Homeowners have until the end of 2013 to make energy efficient changes to their properties in order to qualify for the credit. However, the building being improved must be an existing home and the homeowner's principal residence.
In total, individuals can get a tax credit of 10 percent of the cost of their upgrade, up to $500. There are several different types of energy efficiency projects that qualify for the credit.
Heating and air conditioning systems
According to Care2.com, HVAC equipment makes up a significant portion of the Federal Energy Tax Credit. Items such as new furnaces, heat pumps and central air conditioning are included.
Installing electric radiant heating may also make you eligible for a tax credit. These heating systems are commonly used to increase efficiency, lower heating costs and increase the comfort of a home.
New windows and doors
Energy efficient windows, doors and skylights not only look great, but they can drastically increase a home's efficiency.
Taking advantage of the tax credit may be the perfect opportunity for many to upgrade their existing windows and doors with newer models.

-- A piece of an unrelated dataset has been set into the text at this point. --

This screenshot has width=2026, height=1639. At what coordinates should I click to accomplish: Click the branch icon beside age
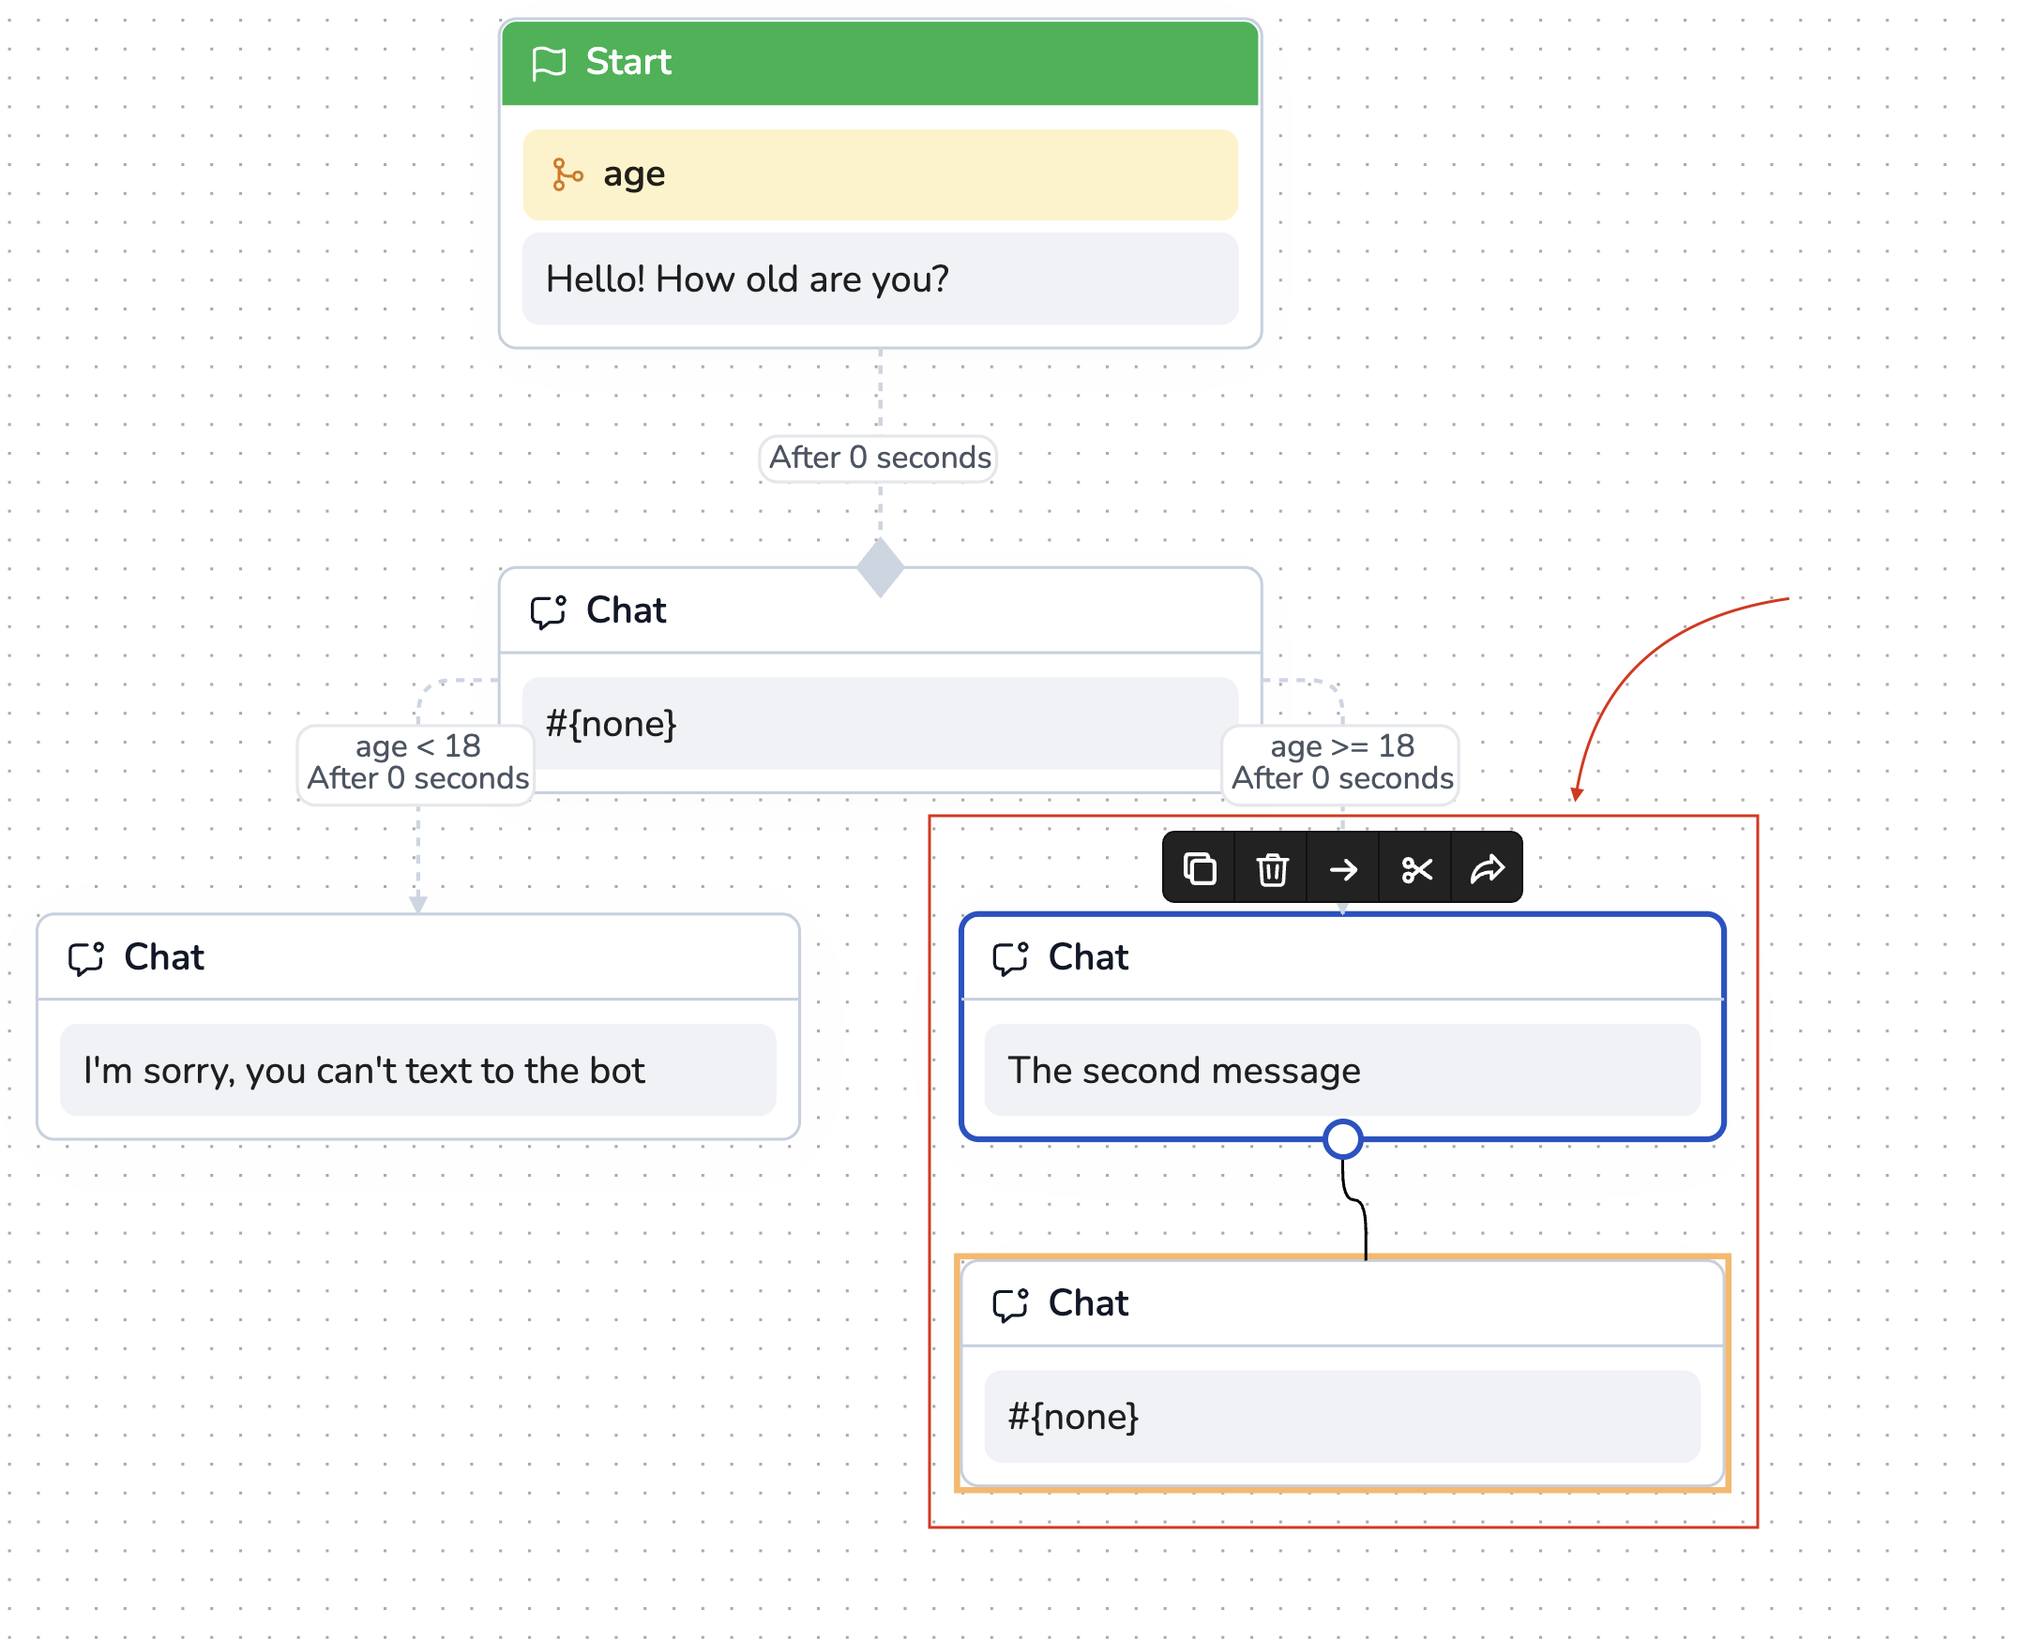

Remember, it's not necessary to change every window or door in a home, start slow and change the draftiest ones first in order to not let this deal slip away.
According to EnergyStar.gov, adequate insulation is one of the most cost-effective ways to improve a home's overall efficiency.
In addition to the actual insulation products, products that reduce air leaks, such as weather stripping, caulking and house wrap, can also qualify, as long as they come with a Manufacturers Certification Statement.
A new roof
Certain types of roofs reflect more of the sun's rays, which can lower the surface temperature by up to 100 degrees and decrease the amount of heat transferred into a home. Qualifying products include coated metal roofs and asphalt roofs that meet Energy Star requirements.
These units burn biomass fuel to heat a home or water. Biomass fuel includes agricultural crops and trees, wood and wood waste and residues (including wood pellets), plants, grasses, residues and fibers.
Non-solar water heaters
Water heating can account for as much as 25 percent of the energy consumed in the home. Installing a new water heater can qualify you for a tax credit and greatly improve your residence's efficiency.
It's important to remember that even if an energy efficient upgrade isn't covered under ATRA, it is likely worth it to do. Although these products may cost more to purchase, they will pay you back in the form of lower energy bills within a reasonable amount of time.